Pastor DaronCrossLife Blog

Okay, I didn’t graduate with an aerophysics degree, but try this. 

Go outside and wait for a jet airplane to soar across a clear sky overhead. Now, in your line of vision, take your fingertip and put it on the plane. You’re looking at your fingertip and the plane at the same time, in the same spot. 

Move your finger away from the plane at a speed of about 3 miles per hour (average walking speed). Whoa! Your finger outraced the plane, traveling at 575 miles per hour! Wait. What?!

Why do planes soaring across the sky seem to be moving so slowly? Additionally, if you’re actually a passenger on a plane way up in the sky, and you look below to see a bunch of land, why do you seem to be moving so slowly?

4 word scientific answer: no independent reference point. 1 word simple answer: perspective. 

It’s why your plane does feel like it’s going fast when it’s roaring down the runway for takeoff. You can compare the plane to an immediate reference point nearby like the runway, the grass or lights. They zip by quickly.

Sara Nelson, Director of the NASA Iowa Space Grant Consortium at Iowa State University, tells about a trick that passengers can use to determine how fast their plane is traveling. If you can spot the plane’s shadow moving along the ground, that will show you how fast the plane is traveling.

Why? Immediate, independent reference point.

Enough aerophysics. That’s really just a setup for something more astonishing: why God can seem to be moving so slowly. 

4 word theological answer: no independent reference point. 1 word simple answer: perspective. 

Psalm 40:5 says that nothing can compare to God. So, how can there be a reference point with which to compare God accurately? There cannot. But yes, we try. 

We compare God to our schedule for the day, our seasons or weekly routines, our expectations of response time, and anything else that we understand well. It is then that God seems to be moving s-o-o-o-o-o-o slowly. But he’s not. We think we’re outpacing him at 3 miles per hour but he’s actually moving at 575 billion miles per second. 
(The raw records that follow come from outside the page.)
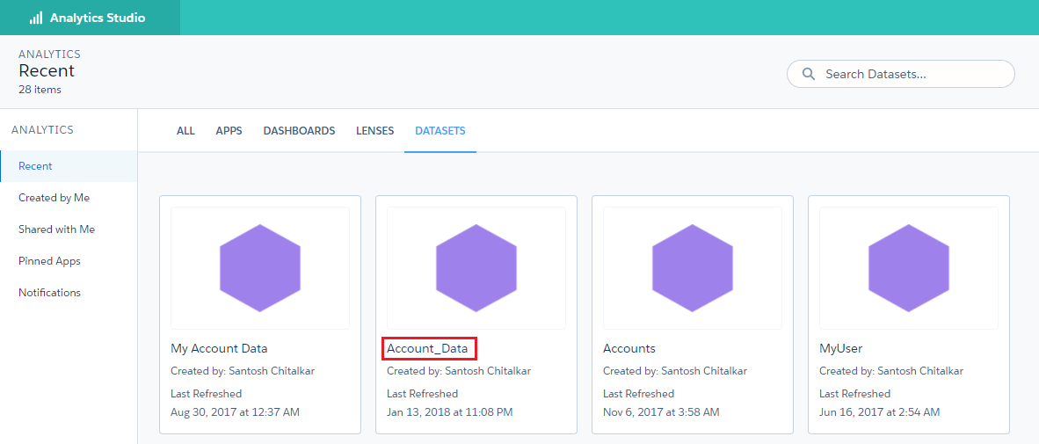Show Shared with Me items

[56, 229]
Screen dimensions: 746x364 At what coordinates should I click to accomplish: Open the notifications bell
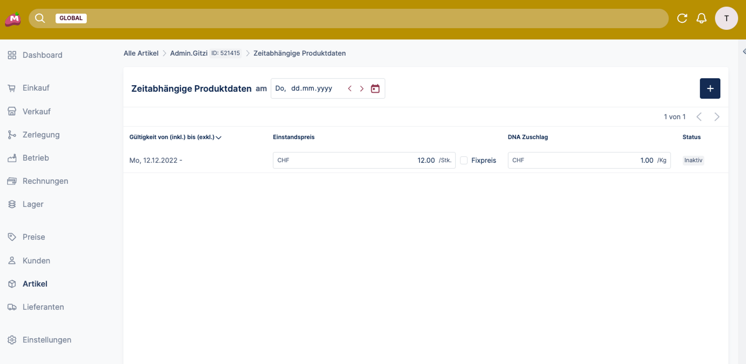pos(701,18)
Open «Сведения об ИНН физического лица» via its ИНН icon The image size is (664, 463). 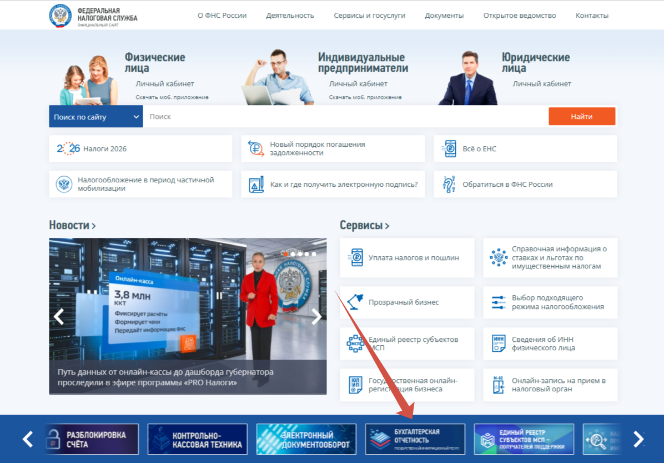click(498, 343)
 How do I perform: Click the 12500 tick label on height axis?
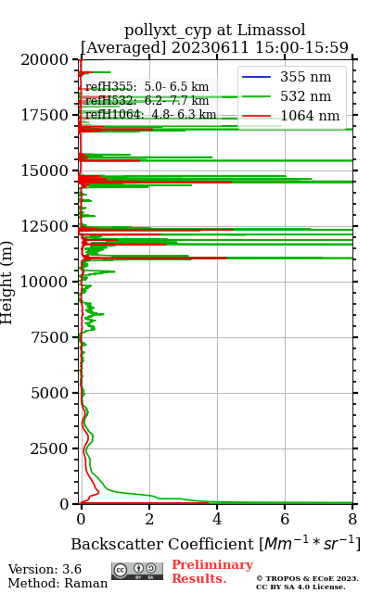[x=44, y=226]
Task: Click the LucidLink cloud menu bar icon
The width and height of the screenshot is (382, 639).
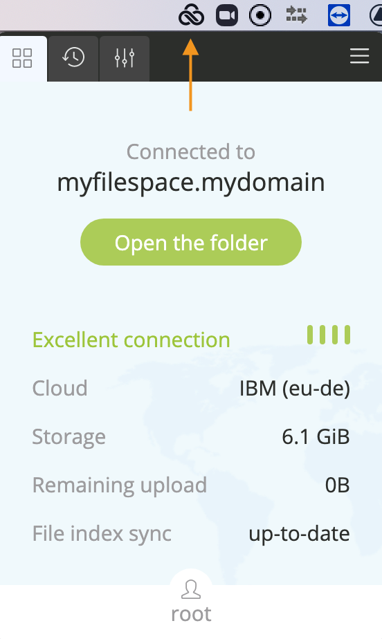Action: click(x=191, y=15)
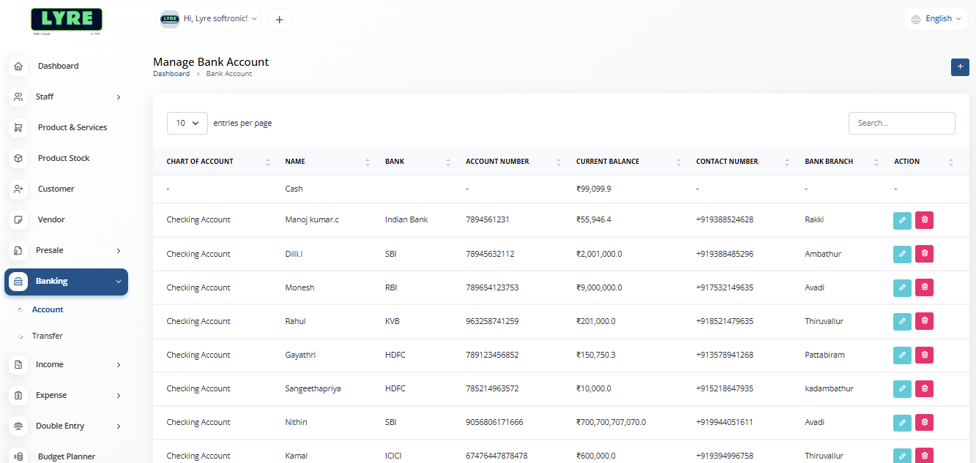Click the trash icon for Rahul account
This screenshot has height=463, width=976.
coord(924,321)
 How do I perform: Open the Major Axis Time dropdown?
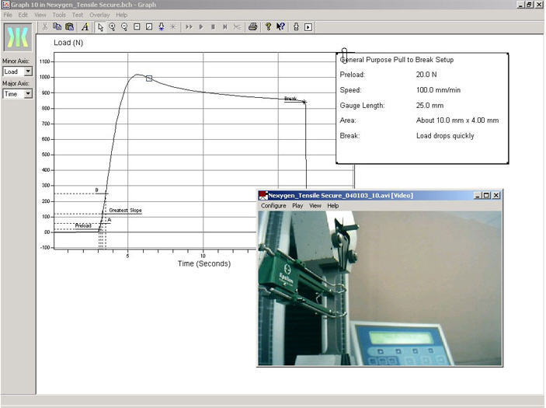point(28,94)
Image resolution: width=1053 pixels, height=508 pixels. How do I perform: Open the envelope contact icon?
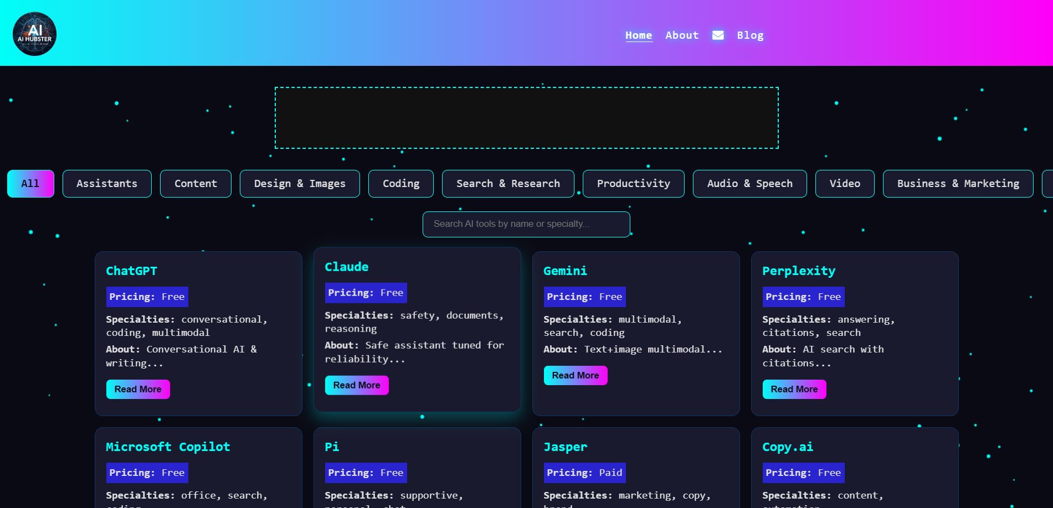(718, 35)
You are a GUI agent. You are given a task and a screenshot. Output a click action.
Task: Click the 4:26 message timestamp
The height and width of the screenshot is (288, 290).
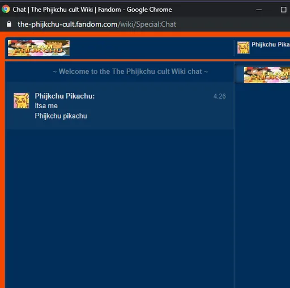coord(220,96)
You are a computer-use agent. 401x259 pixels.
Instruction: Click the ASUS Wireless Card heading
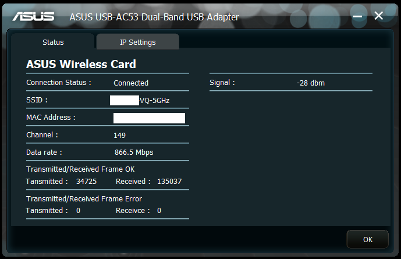pos(81,64)
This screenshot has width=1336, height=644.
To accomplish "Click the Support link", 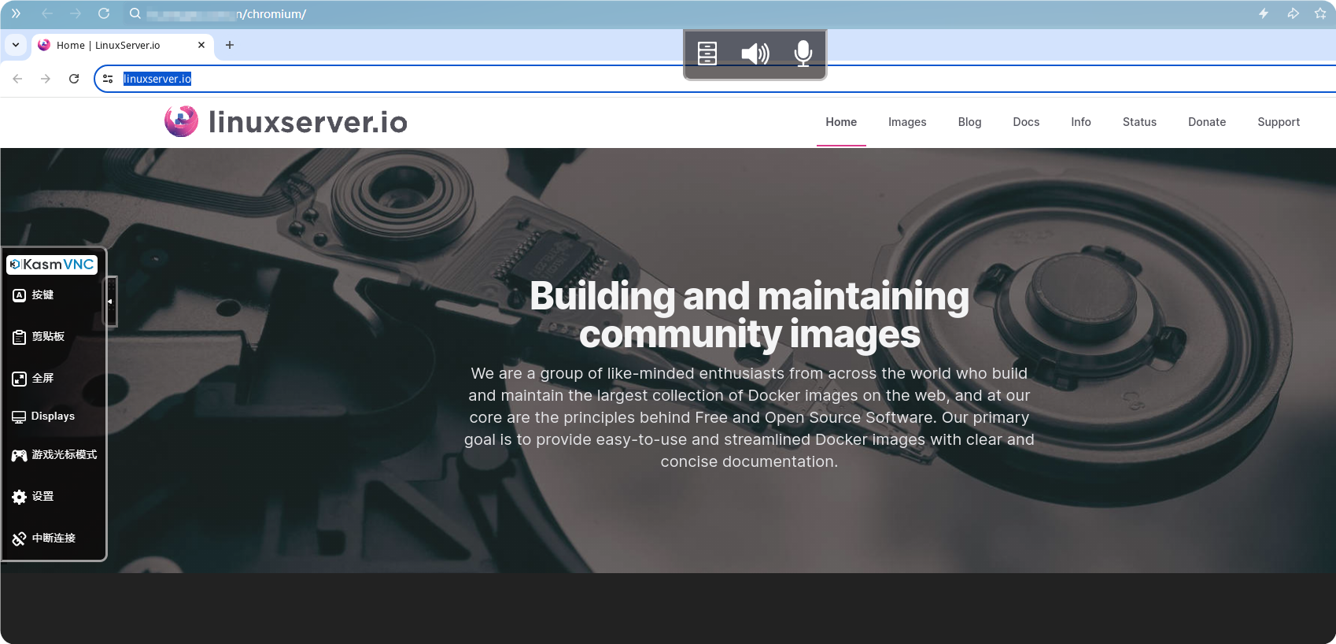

“With the Lord a day is like a thousand years, and a thousand years are like a day” (2 Peter 3:8). 

If God is too slow, or too fast, or waiting too long, or not acting quickly enough, or taking forever to give you an answer, just think of an airplane soaring through the sky. At your fingertips, it is slow.

So don’t measure God by your own fingertips. He soars. Nothing compares.

PRAYER: God, you soar more quickly and save more speedily than the fastest airplane. Definitely faster than it seems. Shape my perspective to trust you too much to keep you at my fingertips. Amen. 

TAKE IT DEEPER: Please DO NOT allow anyone to use 2 Peter 3:8 (quoted above) as proof that it took God thousands of billions of years to create the universe. The Bible says 6 days. Some use this verse to support their idea that a day doesn’t mean an actual day. But this verse doesn’t say that. It’s a simile, a figure of speech. “A day is like a thousand years.” Like a quick, mini parable. See how I did that?